Browse Exhibits (2 total)

Dean Hansell Collection


Dean Hansell, a graduate of Northwestern Law, class of 1977, is a partner with the Los Angeles law firm of Hogan Lovells and is an accomplished and successful business, environmental and energy, labor and employment, trial, and appellate lawyer. His practice emphasizes class actions, complex business litigation, government enforcement actions, fraud, insurance/reinsurance and insolvency matters, international litigation and arbitration, and appeals. Dean also served as Los Angeles Police Commissioner from 1997 to 2001, and was a former state and federal prosecutor.

Well-recognized for his tremendous commitment to civic activities, Mr.

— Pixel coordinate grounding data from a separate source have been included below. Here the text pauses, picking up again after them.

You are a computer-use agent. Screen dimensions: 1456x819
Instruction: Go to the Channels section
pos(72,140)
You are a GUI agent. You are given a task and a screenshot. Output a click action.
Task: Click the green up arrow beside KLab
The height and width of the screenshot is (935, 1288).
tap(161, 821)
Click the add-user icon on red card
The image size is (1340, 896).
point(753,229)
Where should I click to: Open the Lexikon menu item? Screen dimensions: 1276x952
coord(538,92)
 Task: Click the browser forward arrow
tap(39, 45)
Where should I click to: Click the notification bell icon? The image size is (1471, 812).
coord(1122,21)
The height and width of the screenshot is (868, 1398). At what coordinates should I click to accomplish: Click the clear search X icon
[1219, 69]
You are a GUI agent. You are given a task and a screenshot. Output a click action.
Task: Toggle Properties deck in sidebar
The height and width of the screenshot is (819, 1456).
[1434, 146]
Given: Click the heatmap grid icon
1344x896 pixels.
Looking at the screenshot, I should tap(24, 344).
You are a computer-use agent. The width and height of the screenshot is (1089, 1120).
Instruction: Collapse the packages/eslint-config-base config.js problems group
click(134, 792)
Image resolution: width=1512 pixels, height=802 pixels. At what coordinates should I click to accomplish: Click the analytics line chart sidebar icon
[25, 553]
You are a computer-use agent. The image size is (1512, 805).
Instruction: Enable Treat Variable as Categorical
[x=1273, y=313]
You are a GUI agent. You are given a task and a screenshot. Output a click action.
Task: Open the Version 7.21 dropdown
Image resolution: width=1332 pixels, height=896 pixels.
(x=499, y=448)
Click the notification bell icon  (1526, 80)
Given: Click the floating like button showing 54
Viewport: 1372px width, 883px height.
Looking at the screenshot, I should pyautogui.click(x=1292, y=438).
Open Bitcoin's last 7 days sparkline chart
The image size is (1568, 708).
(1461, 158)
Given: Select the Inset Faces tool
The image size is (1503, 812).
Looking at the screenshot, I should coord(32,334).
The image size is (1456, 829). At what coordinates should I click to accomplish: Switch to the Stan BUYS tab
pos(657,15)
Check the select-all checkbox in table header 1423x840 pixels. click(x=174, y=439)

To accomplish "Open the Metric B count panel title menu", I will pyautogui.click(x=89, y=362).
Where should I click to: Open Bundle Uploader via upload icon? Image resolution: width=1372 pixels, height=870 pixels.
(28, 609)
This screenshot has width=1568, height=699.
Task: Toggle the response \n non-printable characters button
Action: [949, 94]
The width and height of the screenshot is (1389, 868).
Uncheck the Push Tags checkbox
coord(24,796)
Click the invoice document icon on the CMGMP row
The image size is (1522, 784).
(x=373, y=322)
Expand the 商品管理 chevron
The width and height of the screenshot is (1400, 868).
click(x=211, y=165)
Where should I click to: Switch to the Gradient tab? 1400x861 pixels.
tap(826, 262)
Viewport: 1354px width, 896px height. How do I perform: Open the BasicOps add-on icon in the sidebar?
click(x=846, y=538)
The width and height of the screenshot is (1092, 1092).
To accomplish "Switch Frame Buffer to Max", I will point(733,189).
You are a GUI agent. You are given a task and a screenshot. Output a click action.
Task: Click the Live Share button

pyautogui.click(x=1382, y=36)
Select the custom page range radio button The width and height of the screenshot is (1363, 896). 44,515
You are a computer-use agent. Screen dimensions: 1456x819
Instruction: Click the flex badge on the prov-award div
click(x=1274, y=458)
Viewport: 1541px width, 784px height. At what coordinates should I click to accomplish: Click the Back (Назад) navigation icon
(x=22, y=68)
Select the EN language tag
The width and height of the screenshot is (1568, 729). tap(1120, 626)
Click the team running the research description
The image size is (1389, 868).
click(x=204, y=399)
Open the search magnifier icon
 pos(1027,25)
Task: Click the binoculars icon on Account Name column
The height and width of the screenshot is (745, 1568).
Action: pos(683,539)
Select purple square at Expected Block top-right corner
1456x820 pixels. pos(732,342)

Hansell chaired the UCLA Fielding School of Public Health Advisory Board, in addition to holding board positions with the Los Angeles Library Foundation and the Los Angeles Police Foundation. He served as President of the Los Angeles Board of Fire and Police Pension Commissioners, Board Member, California Bar Foundation, and is a member of the Executive Advisory Board of Asian Americans Advancing Justice. He also serves as a member of the Advisory Board of the Northwestern Pritzker School of Law Center for Practice Engagement and Innovation, and is a Member of the Illinois Solar Resources Advisory Panel.

Mr. Hansell has authored more than 25 continuing legal education book chapters and articles focusing on a variety of areas, including environment and energy, insurance and reinsurance, and litigation and trial practice, among others. Mr. Hansell is also the co-editor of Thomson-Reuter's classic book on reinsurance, The Law of Reinsurance

Mr. Hansell is an avid collector of historic legal documents and has donated a number of items from his collection to the Northwestern Pritzker School of Law.  The collection includes legal instruments and other legal documents from France, England, Germany and the United States, dating as far back as the 1500, as well as other rare and unique documents including stock certificates, manuscripts, contracts and other historic works.  The Pritzker Legal Research Center is pleased to be able to bring these great works to the web for the use of scholars and historians world-wide.

Goldberg Collection


In the fall of 1996 the Law School received many of the Supreme Court papers of Arthur J. Goldberg (B.A. '29, LL.B. '30). The papers, the bulk of which cover the three-year period (1962-1965) Goldberg served on the Court until his appointment as United States Ambassador to the United Nations, include records of his opinions as well as other comments, notes, and correspondence by him and the other justices.

The papers were presented to the School of Law during orientation for new students by his son, Washington attorney Robert Goldberg. Through the papers scholars and students can get an intimate glimpse into the inner workings of the Supreme Court as well as the mind of an unabashed liberal who has left an indelible mark on this nation's legal history.

"This is a time when the Warren Court absolutely got into high gear," said Goldberg. "And these papers will offer Northwestern students a rare opportunity to see the Supreme Court in process and to see the opinion drafts as they circulated and the handwritten comments by the other justices." In a time when the use of computers and mass photocopying result in quick editing and dissemination of court opinions, Goldberg said these papers provide an insight into the evolution of unfinished documents into the highest laws of the land.

Goldberg said the donation of the papers to Northwestern University School of Law reflects his father's fondness for Northwestern as well as for young people beginning their legal careers. "My father was a man of great integrity and felt strongly that the law is an honorable profession," said Goldberg. "He always took great pleasure in working with students."

Digitization of selected papers from the Goldberg Archives was made possible through a grant from the Illinois State Library.

The collection is organized by Supreme Court Case.